A Dragons Dogma preview gifted to me by Capcom 11th May 2012 with pictures of me in the Capcom office gaming room, Metro building, Hammersmith, London
I can tell you that this game conforms to genre type and expectation right off the bat from the first weapon you pick up after the prologue, a rusty sword, to the broken skiff, beached and to be found full of gold on the shoreline after you leave your home town with the treasure chest just placed out of view from the road near it. The enemy A.I. is fine but the friendlies aren't so helpful, they still take all of the glory from any battles leaving you to poke at your foes when you can in much the same way that they try to take it all in the Demo.
The combat in the game plays perfectly if you're willing to put the effort in. Not to the extent that you were expected to for Two Worlds but still if you just hack away all sense of realism is lost from the game as your sword sweeps through you allies leaving them unscathed before dropping your foes to their knees or pushing them backwards in groups if you lunge. I was only able to play the fighter class for an hour and a half on the day but I did notice that some of the spells used by the wizard class seemed to require some complexity in target selection to deploy. I got to see plenty though, enough to be able to say quite comfortably that this game is better than Risen and more fun to play than Two Worlds with a better combat system than any of the Fable games but it isn't entirely free roaming. I found myself playing through zones of sorts being constrained by watersides, cliffs and fortifications which the game designer used to funnel me into set pieces.

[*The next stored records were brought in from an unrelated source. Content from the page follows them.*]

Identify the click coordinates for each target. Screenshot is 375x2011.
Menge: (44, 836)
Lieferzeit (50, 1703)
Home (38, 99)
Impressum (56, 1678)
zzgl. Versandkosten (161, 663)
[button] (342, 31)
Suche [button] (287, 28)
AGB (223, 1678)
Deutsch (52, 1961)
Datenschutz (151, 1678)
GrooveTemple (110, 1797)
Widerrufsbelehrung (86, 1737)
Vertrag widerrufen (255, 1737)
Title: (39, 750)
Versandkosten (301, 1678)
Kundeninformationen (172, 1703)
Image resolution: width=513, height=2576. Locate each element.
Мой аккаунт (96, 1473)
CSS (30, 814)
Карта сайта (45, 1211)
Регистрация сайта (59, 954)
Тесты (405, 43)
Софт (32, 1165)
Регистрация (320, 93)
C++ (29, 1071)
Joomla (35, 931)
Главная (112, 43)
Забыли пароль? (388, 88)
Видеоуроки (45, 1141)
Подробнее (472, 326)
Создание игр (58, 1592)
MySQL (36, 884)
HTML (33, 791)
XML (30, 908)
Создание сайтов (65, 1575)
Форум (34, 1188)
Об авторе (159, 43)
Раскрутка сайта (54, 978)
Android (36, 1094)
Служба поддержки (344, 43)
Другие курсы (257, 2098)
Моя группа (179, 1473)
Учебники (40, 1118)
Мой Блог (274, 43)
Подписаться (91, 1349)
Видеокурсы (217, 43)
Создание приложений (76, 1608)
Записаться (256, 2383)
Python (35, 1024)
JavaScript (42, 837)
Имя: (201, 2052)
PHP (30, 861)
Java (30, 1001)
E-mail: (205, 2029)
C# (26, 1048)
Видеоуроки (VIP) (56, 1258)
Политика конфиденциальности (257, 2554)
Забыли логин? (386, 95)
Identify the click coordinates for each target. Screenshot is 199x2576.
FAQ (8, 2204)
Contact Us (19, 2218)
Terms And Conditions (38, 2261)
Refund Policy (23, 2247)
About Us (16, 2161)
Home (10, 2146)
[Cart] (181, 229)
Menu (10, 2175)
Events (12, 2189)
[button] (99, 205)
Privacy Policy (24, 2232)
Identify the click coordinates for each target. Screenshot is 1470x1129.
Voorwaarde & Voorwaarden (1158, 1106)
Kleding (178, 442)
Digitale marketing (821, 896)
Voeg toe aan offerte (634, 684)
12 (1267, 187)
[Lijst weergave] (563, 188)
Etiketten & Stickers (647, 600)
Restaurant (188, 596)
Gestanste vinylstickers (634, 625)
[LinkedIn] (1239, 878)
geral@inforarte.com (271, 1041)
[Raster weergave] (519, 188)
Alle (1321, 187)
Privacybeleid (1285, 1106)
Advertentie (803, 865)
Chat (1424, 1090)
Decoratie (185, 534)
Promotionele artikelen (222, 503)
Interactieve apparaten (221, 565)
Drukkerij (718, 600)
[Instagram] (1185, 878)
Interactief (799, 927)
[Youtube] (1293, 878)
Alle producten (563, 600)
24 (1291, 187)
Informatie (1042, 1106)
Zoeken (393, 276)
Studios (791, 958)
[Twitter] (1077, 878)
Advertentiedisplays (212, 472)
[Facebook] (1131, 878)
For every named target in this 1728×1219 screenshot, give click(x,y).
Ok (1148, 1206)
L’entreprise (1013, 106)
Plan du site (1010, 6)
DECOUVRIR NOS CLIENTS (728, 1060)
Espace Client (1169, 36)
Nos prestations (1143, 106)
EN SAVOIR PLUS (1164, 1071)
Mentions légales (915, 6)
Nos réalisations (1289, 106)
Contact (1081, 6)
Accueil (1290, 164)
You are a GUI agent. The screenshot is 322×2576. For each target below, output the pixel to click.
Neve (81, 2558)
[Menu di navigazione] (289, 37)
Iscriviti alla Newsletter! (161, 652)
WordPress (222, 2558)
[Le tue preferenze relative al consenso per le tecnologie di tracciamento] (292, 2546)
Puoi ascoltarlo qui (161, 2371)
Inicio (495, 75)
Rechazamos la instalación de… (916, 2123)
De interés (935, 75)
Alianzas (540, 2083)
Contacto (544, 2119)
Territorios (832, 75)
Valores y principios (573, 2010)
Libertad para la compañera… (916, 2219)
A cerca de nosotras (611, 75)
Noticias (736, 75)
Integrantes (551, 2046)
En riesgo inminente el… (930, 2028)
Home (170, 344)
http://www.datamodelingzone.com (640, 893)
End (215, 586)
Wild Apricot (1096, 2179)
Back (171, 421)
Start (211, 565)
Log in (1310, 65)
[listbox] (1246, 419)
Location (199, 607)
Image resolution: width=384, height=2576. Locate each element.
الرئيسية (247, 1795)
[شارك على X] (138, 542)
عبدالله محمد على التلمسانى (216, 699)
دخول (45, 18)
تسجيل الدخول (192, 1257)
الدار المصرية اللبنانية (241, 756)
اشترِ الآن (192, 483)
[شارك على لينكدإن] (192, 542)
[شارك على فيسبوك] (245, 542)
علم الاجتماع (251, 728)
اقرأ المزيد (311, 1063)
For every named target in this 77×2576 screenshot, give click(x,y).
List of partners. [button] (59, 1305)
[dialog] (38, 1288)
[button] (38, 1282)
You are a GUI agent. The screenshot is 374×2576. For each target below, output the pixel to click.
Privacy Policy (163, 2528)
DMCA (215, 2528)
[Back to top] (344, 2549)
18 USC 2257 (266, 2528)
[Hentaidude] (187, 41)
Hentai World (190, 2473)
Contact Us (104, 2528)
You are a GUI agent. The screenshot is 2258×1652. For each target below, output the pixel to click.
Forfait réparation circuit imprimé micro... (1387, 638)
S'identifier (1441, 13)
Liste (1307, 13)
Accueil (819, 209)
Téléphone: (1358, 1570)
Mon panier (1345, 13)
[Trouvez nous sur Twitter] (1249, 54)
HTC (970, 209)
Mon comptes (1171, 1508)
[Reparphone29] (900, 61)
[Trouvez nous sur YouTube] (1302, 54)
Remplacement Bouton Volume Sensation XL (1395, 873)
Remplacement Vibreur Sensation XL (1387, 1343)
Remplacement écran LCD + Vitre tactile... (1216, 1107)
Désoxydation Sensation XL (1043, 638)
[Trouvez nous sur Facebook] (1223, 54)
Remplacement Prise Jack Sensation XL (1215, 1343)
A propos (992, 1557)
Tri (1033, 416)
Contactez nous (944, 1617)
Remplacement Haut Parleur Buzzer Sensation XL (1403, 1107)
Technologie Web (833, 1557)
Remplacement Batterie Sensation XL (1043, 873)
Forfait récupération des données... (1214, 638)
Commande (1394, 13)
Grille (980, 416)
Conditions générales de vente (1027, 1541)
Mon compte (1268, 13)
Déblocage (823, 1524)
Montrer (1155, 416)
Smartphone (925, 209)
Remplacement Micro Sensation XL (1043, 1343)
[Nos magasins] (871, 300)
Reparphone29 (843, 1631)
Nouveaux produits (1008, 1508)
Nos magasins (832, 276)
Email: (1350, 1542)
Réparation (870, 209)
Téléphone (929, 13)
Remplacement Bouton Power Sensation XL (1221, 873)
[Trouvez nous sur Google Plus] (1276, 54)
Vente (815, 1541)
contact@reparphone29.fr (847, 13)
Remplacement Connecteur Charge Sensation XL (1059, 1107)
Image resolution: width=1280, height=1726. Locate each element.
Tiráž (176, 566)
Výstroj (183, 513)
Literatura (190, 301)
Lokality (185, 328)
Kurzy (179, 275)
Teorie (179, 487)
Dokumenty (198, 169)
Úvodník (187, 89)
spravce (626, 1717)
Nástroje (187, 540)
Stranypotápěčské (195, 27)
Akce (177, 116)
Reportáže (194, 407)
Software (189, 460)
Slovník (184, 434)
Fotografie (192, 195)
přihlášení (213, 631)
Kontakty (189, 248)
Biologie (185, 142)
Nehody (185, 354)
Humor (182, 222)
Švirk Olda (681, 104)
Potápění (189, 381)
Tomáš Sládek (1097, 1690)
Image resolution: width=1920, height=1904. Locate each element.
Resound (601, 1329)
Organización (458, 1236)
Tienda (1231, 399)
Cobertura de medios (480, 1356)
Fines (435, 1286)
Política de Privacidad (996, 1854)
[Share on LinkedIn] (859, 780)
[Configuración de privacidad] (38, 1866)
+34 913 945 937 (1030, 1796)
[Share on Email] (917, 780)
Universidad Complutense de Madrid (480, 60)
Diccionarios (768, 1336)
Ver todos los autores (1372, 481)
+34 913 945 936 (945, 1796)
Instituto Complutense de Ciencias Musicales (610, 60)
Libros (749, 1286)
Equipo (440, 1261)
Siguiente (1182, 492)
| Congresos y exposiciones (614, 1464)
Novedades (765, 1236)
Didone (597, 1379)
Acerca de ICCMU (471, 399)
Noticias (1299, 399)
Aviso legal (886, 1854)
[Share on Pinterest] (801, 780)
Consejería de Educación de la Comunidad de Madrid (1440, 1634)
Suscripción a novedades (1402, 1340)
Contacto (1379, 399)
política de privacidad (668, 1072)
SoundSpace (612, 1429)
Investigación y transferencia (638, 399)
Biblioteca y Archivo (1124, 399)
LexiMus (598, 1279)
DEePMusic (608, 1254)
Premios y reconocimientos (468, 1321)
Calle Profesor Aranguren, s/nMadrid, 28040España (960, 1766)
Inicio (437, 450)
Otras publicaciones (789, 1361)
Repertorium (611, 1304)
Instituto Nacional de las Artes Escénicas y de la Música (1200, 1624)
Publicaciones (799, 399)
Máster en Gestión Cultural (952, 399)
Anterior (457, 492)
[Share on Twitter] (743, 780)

I was very impressed by the A.I. of animal foes which attack in groups before backing off to attack again so they're lethal at night jumping into the effective radius of your light source, attacking and then dropping into bushes so that you can't see them. That just happens but when the undergrowth is rough these smaller foes are more deadly than the large set piece enemies.
There are plenty of objects to find and there is a crafting system although I didn't use it all sorts of things can be picked up including some things that you might not expect to need as an adventurer but there are nowhere near as many things as in Oblivion. Some item are hidden but most of them can be found in crates, they consist of herbs, potions, useful items and gold. What's really nice about this game though is not the depth of it or the quantity of items available but that it plays really well and is the most realistic adventuring game, with a uniquely lovely combat system, available on XBOX. The sword slashes feel real while it's just arcade enough to be fun and is heavy enough to put a sense of the ominous into the dungeons in it and to give a sense of opportunity to the wilderness areas it provides all in graphics which are very good while being fully rendered all of the time. Get it if you like Risen, Fable or Divinity II and you really want a thrill when your favourite FPS or third person action game is off. It's a brilliant second choice for the mainstream and a must for the roleplay niche limited to only playing games on XBOX.